La soutenabilité de la dette publique pourrait se dégrader en raison de la dette domestique. Le FMI prévoit une augmentation de la dette publique brute de 66,6 % en 2021 à 68,3 % en 2022 et 69,5 % en 2023. La dernière analyse de viabilité de la dette par le FMI, en 2015, classait le Burundi dans la catégorie des pays à risque de surendettement externe élevé. Depuis la part de dette extérieure s’est réduite sous l’effet des sanctions internationales mais la dette domestique s’est accrue.
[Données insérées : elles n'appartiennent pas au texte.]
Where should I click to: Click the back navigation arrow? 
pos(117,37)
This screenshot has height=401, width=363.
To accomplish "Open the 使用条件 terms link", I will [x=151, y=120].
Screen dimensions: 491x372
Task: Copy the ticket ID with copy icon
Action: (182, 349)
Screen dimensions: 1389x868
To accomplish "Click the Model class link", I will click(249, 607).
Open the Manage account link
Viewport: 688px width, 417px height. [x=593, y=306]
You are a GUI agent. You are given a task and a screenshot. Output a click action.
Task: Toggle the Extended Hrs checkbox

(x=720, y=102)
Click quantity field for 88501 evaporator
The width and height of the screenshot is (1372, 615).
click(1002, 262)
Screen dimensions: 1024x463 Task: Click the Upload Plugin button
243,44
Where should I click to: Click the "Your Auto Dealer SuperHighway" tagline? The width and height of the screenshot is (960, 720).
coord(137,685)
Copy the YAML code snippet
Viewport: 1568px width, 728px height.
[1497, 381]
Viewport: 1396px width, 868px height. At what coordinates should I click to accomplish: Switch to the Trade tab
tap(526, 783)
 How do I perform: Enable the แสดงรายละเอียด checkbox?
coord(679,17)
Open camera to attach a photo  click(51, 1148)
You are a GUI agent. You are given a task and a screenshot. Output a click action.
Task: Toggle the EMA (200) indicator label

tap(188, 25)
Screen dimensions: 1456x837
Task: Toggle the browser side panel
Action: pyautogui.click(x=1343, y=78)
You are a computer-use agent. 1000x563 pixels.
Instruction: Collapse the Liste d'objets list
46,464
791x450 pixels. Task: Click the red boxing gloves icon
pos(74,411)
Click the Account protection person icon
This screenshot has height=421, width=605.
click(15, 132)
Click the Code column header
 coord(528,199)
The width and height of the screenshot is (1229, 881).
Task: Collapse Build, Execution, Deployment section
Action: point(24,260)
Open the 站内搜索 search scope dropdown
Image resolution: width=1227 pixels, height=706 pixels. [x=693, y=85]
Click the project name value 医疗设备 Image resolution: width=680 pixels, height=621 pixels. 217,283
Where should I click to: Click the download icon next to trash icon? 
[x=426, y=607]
Le FMI et la BM ont terminé l’analyse conjointe de la viabilité de la dette en mars 2022 (conjointement à l’article IV) cependant les données n’ont pas été publiées et les deux institutions ne se sont pas encore accordées sur la mise à jour du risque de surendettement associé à la dette.

4. Situation extérieure et environnement des affaires

En 2022, le déficit courant du Burundi devrait se creuser à -15,7 % du PIB, selon le FMI. Un résultat imputable notamment à la balance commerciale qui, outre une structure des échanges défavorables marquée par différentiel important de valeur ajoutée entre les importations (combustibles minéraux, machines et appareils mécaniques et électriques, produits pharmaceutiques, etc.) et les exportations (café, thé, épices, minerais, tabac, etc.), pâtie d’une conjoncture économique mondiale défavorable (augmentation du prix des matières premières, resserrement des conditions financières internationales, ralentissement économique des partenaires commerciaux, etc.).

En 2022, le franc burundais a été dévalué seulement de 3,2 % face au USD (contre 2,6 % en 2021) en raison d’un contrôle partiel des changes. La Banque centrale, qui dispose de réserves de change limitées, peine cependant à défendre la parité du franc burundais vis-à-vis du dollar. Le taux de change fixé par la Banque centrale ne correspond pas à son niveau d’équilibre réel, ce qui se reflète dans le développement d’un marché parallèle avec un fort différentiel entre taux officiel et taux parallèle. Entre 30 et 45 % des transactions en devises se feraient sur le marché parallèle, où le premium du change s’élevait à 62,5 % mi-juin 2022. Les nouvelles mesures de libéralisation du change en mai 2023 ont entrainé une dépréciation immédiate de 35,2 % entre le 4 et 5 mai 2023. La BRB a acté la réorganisation du Marché Interbancaire de Devises (MID) afin de renforcer la transparence dans la gestion des devises, et permettre aux banques commerciales d’échanger leurs liquidités en devise à un taux librement négocié, dans la limite toutefois d'un plafond sur le montant des transactions. La reconstitution de réserves, via les financements des bailleurs, est en effet un préalable à la libéralisation complète. Actuellement, la BRB ne peut pas satisfaire la demande de devises.

L’environnement des affaires est un important obstacle au développement du Burundi. Le pays est passé de 151ème au classement Doing Business en 2015, à 166ème en 2020. 


[1] Les organisations de défense des droits de l'homme ont signalé 81 décès dus aux violences électorales.